Many cases of capsular rupture could probably be avoided by taking appropriate precautions, said Graham D Barrett MD, of Australia, in a presentation during the Combined Symposium of Cataract & Refractive Societies at the XXXII Congress of the ESCRS in London.

“Posterior polar cataract is associated with a very high incidence of posterior capsular rupture (PCR) during cataract surgery. The posterior capsules in eyes with posterior polar cataract are known to have an abnormal adhesion to the polar opacity or a pre-existing weakness of the capsule that predisposes the eye to PCR. It is this, rather than a pre-existing capsular defect, which implies that we can avoid capsular rupture if we take the correct precautions,” he said.

Posterior polar cataract is a round discoid opacity of degenerative lens fibres associated with autosomal dominant mutation of the PITX3 gene. This is a transcription factor responsible for a protein involved in lens formation during eye development.

“What can we do to decrease the chances of rupture?” asked Dr Barrett.

Published rates of PCR in cases of posterior polar cataract range from six per cent to 36 per cent, which represent significant rates even at the low end of this spectrum.

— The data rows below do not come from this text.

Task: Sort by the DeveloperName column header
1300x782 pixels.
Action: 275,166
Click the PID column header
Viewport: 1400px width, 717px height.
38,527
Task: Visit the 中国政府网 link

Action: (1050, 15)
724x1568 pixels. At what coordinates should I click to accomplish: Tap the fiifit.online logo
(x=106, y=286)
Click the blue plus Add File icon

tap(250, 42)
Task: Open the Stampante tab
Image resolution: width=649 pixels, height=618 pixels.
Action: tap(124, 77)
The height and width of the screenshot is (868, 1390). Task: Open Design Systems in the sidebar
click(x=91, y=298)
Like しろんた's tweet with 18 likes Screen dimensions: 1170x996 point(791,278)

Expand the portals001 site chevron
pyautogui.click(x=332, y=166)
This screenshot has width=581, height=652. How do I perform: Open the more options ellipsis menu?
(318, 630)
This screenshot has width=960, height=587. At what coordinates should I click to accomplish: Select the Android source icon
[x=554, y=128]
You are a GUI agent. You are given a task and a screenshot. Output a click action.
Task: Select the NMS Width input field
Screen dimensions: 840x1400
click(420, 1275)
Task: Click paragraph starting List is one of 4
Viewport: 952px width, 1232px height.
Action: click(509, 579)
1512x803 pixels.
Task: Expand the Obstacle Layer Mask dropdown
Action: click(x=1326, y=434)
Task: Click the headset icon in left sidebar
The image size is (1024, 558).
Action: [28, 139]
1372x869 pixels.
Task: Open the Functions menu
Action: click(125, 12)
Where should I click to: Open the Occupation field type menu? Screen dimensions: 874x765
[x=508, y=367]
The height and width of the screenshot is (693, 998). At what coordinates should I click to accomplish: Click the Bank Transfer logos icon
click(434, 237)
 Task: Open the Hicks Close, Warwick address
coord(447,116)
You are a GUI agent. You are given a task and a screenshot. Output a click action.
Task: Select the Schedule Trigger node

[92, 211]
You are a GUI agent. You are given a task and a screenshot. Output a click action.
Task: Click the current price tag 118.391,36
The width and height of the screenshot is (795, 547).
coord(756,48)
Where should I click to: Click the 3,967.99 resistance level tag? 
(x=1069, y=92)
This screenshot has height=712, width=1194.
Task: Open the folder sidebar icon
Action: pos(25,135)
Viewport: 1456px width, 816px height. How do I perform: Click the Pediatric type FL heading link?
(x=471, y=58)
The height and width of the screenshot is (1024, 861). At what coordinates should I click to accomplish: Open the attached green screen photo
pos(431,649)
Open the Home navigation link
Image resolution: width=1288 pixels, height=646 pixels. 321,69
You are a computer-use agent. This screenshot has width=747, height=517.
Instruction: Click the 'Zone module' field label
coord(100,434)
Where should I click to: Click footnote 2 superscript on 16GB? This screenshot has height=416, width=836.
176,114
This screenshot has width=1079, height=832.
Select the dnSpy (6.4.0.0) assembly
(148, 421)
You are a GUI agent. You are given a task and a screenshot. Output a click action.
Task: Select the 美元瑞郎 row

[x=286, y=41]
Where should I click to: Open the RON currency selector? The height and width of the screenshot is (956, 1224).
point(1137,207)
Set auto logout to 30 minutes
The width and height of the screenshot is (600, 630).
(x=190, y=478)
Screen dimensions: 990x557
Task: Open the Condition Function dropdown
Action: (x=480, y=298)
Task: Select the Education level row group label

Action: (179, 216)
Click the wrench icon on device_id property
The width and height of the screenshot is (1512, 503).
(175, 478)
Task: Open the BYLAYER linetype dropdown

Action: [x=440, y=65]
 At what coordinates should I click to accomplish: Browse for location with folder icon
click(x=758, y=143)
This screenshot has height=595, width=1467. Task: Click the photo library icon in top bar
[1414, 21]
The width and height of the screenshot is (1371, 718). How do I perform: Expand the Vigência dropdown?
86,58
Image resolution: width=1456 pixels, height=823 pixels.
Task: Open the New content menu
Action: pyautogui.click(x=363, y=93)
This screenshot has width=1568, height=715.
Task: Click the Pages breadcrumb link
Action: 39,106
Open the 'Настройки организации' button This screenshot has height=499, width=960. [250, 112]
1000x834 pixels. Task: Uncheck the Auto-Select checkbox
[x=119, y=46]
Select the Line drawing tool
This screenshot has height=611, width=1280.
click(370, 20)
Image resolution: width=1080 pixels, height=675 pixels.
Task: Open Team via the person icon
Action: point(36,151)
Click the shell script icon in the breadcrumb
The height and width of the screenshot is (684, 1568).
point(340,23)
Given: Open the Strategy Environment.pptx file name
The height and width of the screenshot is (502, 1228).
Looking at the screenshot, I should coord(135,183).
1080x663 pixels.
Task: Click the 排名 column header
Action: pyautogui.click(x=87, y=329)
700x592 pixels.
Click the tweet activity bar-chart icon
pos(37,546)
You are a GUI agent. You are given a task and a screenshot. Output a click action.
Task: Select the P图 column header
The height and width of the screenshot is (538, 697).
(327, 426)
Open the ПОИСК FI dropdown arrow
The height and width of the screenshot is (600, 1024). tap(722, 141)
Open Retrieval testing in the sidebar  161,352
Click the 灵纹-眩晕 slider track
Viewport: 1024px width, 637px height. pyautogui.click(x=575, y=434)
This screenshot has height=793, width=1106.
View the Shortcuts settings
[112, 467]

“First of all, one should not begin with an initial hydrodissection. This forces fluid into a closed space, which builds up pressure inside the capsule and risks PCR. Instead, a deep hydrodelineation should be performed first, which places far less pressure on the posterior capsule. After hydrodelineation, one can proceed to a gentle, multicentric hydrodissection,” he explained.

Inside-out delineation, a technique first described by Dr Abhay R Vasavada in 2004 for the treatment of posterior polar cataract, involves fluid injection from the inside of the nucleus to the outside, allowing precise, controlled hydrodelineation and minimal risk to the posterior capsule.

Multicentric hydrodissection involves injecting fluid into the capsule at various locations, so as to avoid one single high-pressure flow. He referred to a study by IH Fine et al, published in the JCRS in 2003, which describes this technique.

Regarding nucleus fragmentation techniques, Dr Barrett prefers a vertical chop, even with a very soft lens. This allows the surgeon to stay away from the posterior capsule during this step.

“In most cases, you’ll see that the posterior polar opacity will be removed during the removal of the cortex,” he said. However, if this is not the case, he added: “I don’t recommend aggressive scrubbing of the opacity. This is too risky.”

Another point Dr Barrett strongly emphasised was the maintenance of a very stable anterior chamber throughout the procedure. This can be achieved by injecting a viscoelastic device when removing instruments from the eye, in order to prevent the posterior capsule from bulging forward.